Are you saying that you want a huge pain to go away?

I know that people who cut themselves do it to feel better or alive, because it releases endorphins that make them feel good.

I'm sick of hearing ignorant people saying crap like "stupid emo kids allways cutting themselves"


----------



## gOpheR (Jan 19, 2009)

I was being facetious with the emo-cutter parallel.


----------



## starri (Jan 23, 2009)

reading this post made me realize im doing something similar nowadays. digging up old relationships that i have abandoned before because of how much pain they caused me. maybe it's because i want to test myself n see maybe i have advanced n it wont hurt me anymore.. but im not sure at all about that theory. i think im just being stupid.


----------



## gOpheR (Jan 19, 2009)

Starry, it's totally about digging up a relationship that ended badly


----------



## Nightriser (Nov 8, 2008)

I like poking cuts and bruises that I should leave alone. I don't know why, but I get a vague...pleasure out of it, one I can't explain. zomg, I'm a masochist!


----------



## starri (Jan 23, 2009)

oh so ur doing it too  cool guessing then  weird coincidence. why do u think ur doing it?


----------



## starri (Jan 23, 2009)

oh so ur doing it too  cool guessing then  weird coincidence. why do u think ur doing it?


----------



## gOpheR (Jan 19, 2009)

I fell in love... Still am.


----------



## starri (Jan 23, 2009)

i hope i am not still in love with him


----------



## gOpheR (Jan 19, 2009)

Do you think you are? Do you think you could?
If not, I don't think you have to worry too much.


----------



## starri (Jan 23, 2009)

i dont think i am. but i think i could.... erm... 

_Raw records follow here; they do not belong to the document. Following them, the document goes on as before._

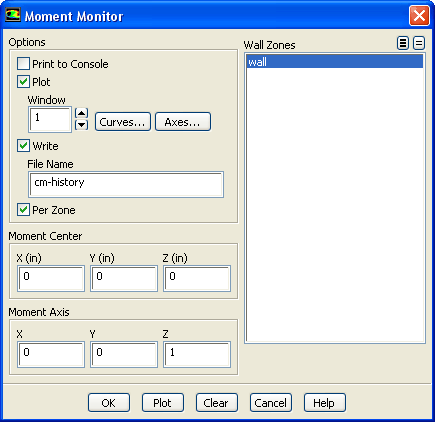Image resolution: width=435 pixels, height=422 pixels.
Task: Enable Print to Console checkbox
Action: click(x=23, y=63)
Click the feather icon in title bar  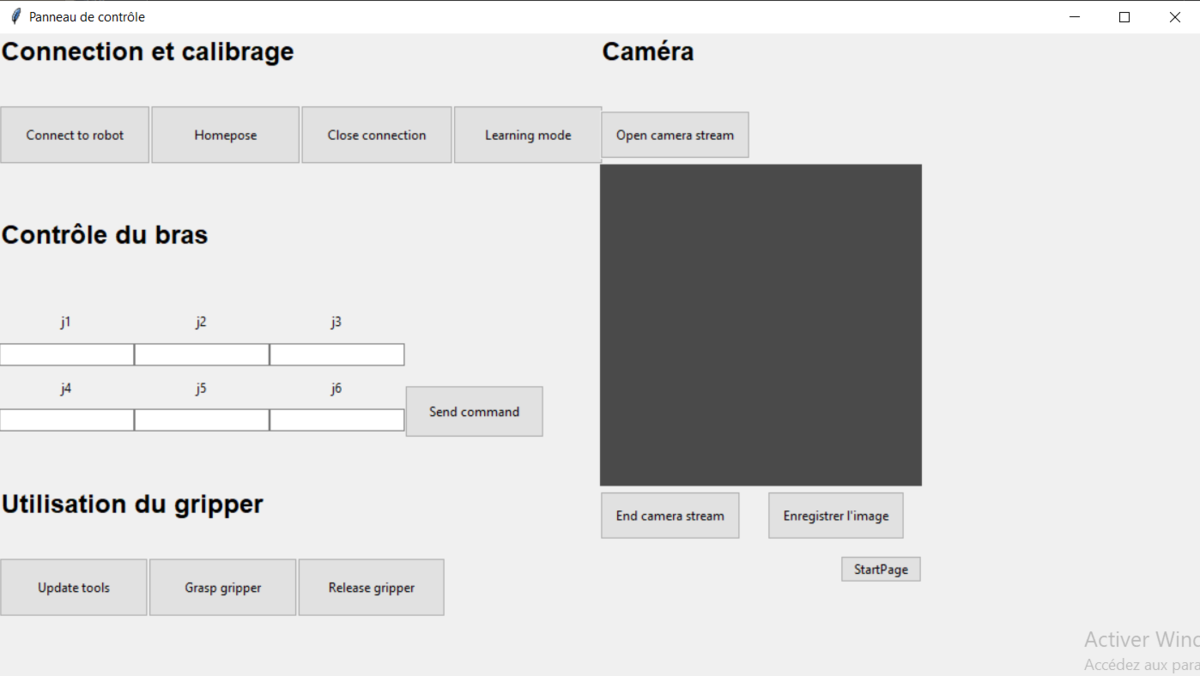(15, 17)
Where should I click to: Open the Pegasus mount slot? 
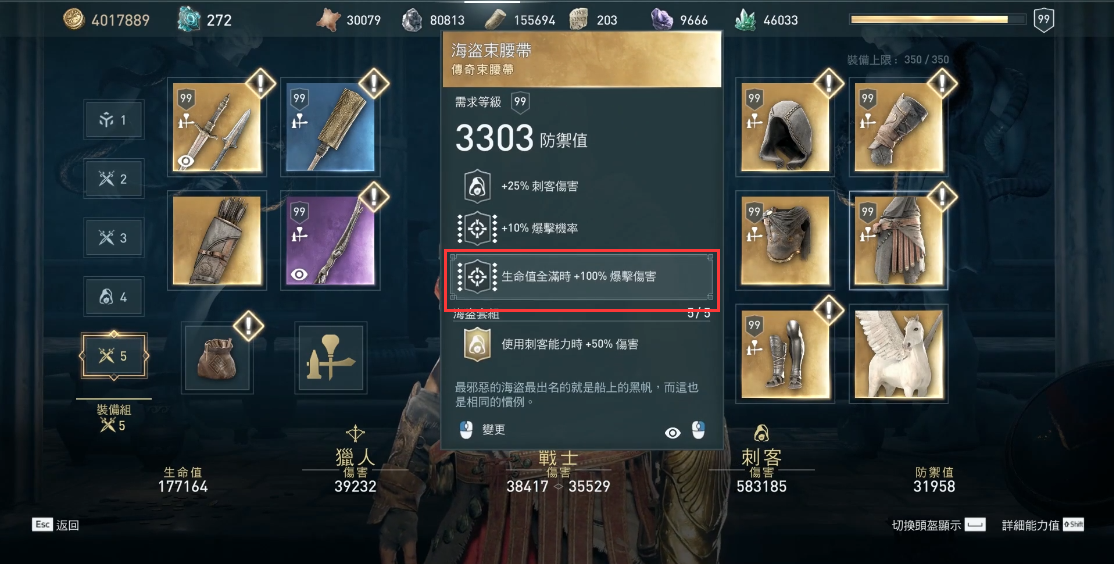click(x=899, y=354)
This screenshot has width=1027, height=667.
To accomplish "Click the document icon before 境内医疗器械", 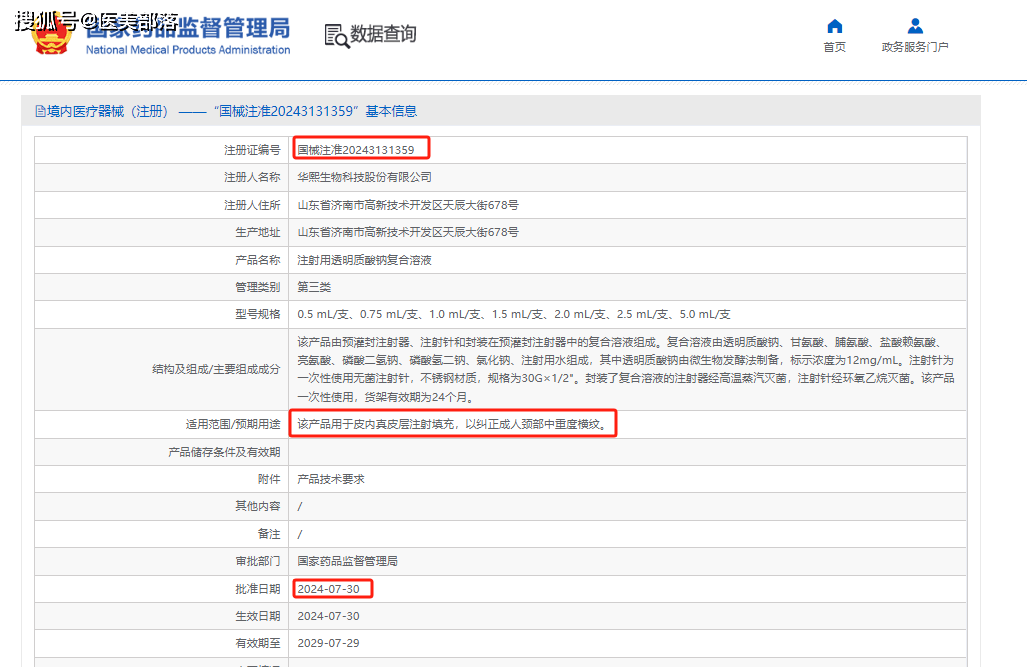I will click(40, 112).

but how come as u described it is a *wound* and ur still in love?


----------



## gOpheR (Jan 19, 2009)

because the good comes with the bad.


----------



## starri (Jan 23, 2009)

idealistic?


----------



## gOpheR (Jan 19, 2009)

I am. Doesn't mean they never change. 

Anyway, when I wrote this - I had cut off contact with her, things were sour (I didn't want to be in love with her, it hurt) . I realised I was still in love, and am talking to her again. now I'm figuring out how to do damage control and make sure that even if things don't move forward the way I would want that things still move forward in my life.


----------



## starri (Jan 23, 2009)

i genuinely wish it works out for u  

im here if u need to talk ...


----------



## gOpheR (Jan 19, 2009)

Thank you.


----------